Echo the data word for word, from the line that contains "You are a computer-use agent." through the line that contains "point(824,24)", and leave out the pictures.

### Supplied data
* BEGIN *
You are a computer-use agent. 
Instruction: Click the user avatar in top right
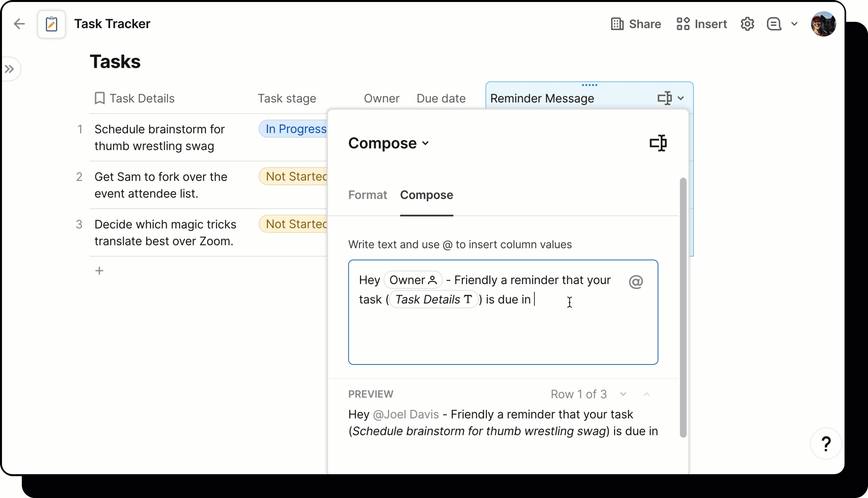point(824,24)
* END *
* BEGIN *
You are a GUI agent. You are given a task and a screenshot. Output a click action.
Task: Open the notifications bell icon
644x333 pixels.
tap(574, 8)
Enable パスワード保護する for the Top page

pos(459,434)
* END *
### Full response
You are a computer-use agent. 
Instruction: Click the user avatar in top right
point(824,24)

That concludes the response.